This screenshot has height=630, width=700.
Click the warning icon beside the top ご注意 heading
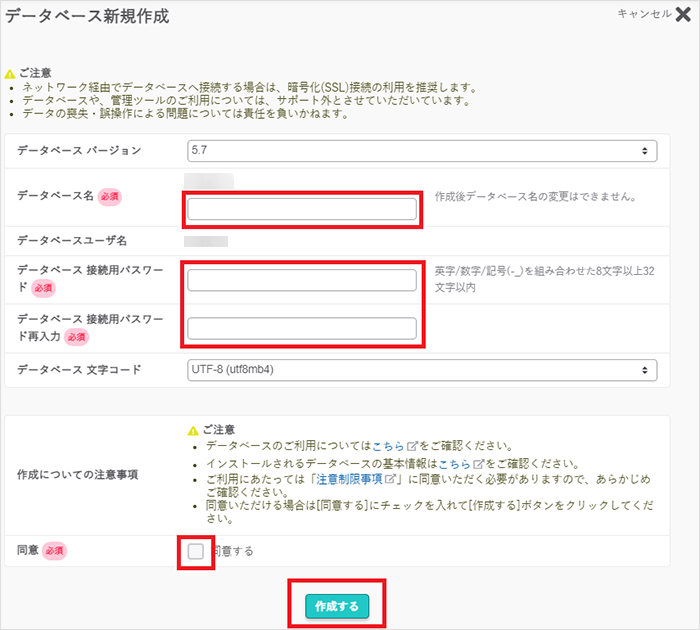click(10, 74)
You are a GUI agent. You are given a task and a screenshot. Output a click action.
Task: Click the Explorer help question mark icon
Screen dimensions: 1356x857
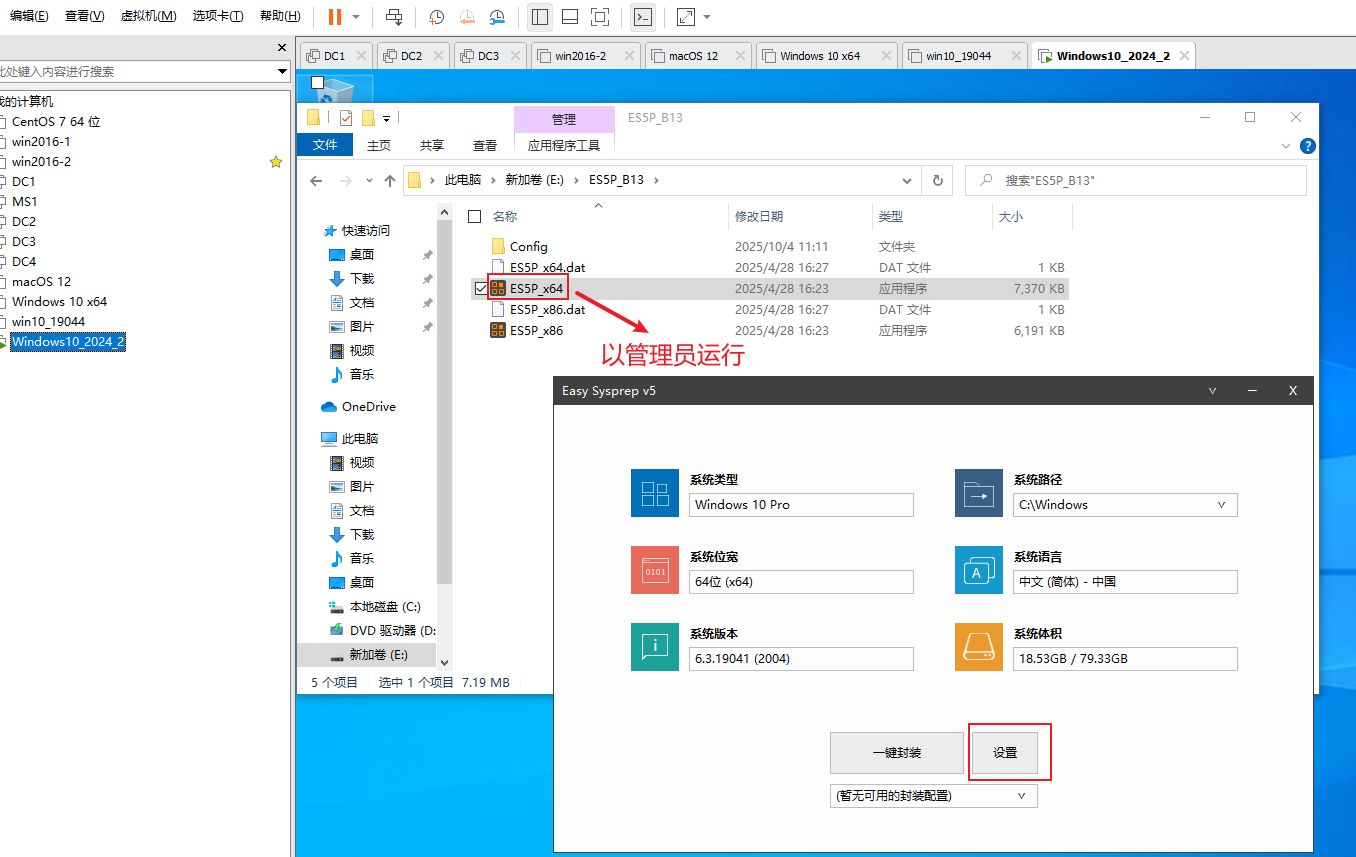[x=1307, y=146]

-- PROBLEM DETAILS --
Search the preceding listing for "screenshot" and extract every line where it is found.

-- OUTPUT OF THE EXERCISE --
This screenshot has height=630, width=700.
You are a GUI agent. You are given a task and a screenshot. Output a click action.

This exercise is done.